Olasılık teorisi ve şiddetle mücadele

Olasılık teorisi ve şiddetle mücadele
Ülkeyi bir şiddet sirkine dönüştürmeyi arzulamıyorsak meseleye kısa, orta ve uzun vadeli çözüm eylem planları geliştirmeli.

Kadir Karaçelik


+GERÇEK- Geçen yıl olduğu gibi bu yıl da Kurban Bayramı'nı buruk karşıladık. 2021 yılı Kurban Bayramı'nı nefret saldırıları gölgesinde karşılamış iken bu yıl da avukat ve doktorların cübbelerine/önlüklerine, bizim ise yüzümüze sıçrayan kan ile karşıladık. 

Ölümün vahametinin rakamlara indirgendiği bir ülkede bu cinayetleri anlamaya çalışırken, kendimi şiddetin psikolojisi hakkında bir dizi araştırma yazısı içerisinde buldum.

**Veri Listesi:**
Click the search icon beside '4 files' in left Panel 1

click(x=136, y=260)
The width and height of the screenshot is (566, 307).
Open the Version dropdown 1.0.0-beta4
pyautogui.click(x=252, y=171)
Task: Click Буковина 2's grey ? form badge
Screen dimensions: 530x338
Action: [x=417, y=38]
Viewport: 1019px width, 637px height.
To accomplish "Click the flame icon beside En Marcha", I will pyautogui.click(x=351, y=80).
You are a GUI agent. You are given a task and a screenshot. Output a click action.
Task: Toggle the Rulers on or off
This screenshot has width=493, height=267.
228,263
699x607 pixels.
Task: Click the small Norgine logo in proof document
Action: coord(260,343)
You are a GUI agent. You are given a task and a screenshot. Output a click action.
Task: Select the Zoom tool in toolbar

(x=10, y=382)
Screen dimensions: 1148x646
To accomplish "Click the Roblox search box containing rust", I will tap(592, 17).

**Çalışma Yönergeleri:**
• 1. Şiddetle mücadele yazısına göre şu soruları yanıtlayın:
(a) Yazının başlığı nedir?
(b) 2021 yılı Kurban Bayramı neyin gölgesinde karşılanmış?
(c) Yazar cinayetleri anlamaya çalışırken kendini ne içinde bulmuş?
• 2. Girdilerin başından başlayıp "Action: [x=417, y=38]" içeren satırda (bu satır dahil) duran satırları, "Version" ifadesini "Release" olarak yeniden adlandırarak ve başka hiçbir şeyi değiştirmeden tekrar yazın.

**Görev Sonuçları:**
• 1.
(a) Olasılık teorisi ve şiddetle mücadele
(b) Nefret saldırılarının gölgesinde
(c) Şiddetin psikolojisi hakkında bir dizi araştırma yazısı içinde

• 2.
Click the search icon beside '4 files' in left Panel 1

click(x=136, y=260)
The width and height of the screenshot is (566, 307).
Open the Release dropdown 1.0.0-beta4
pyautogui.click(x=252, y=171)
Task: Click Буковина 2's grey ? form badge
Screen dimensions: 530x338
Action: [x=417, y=38]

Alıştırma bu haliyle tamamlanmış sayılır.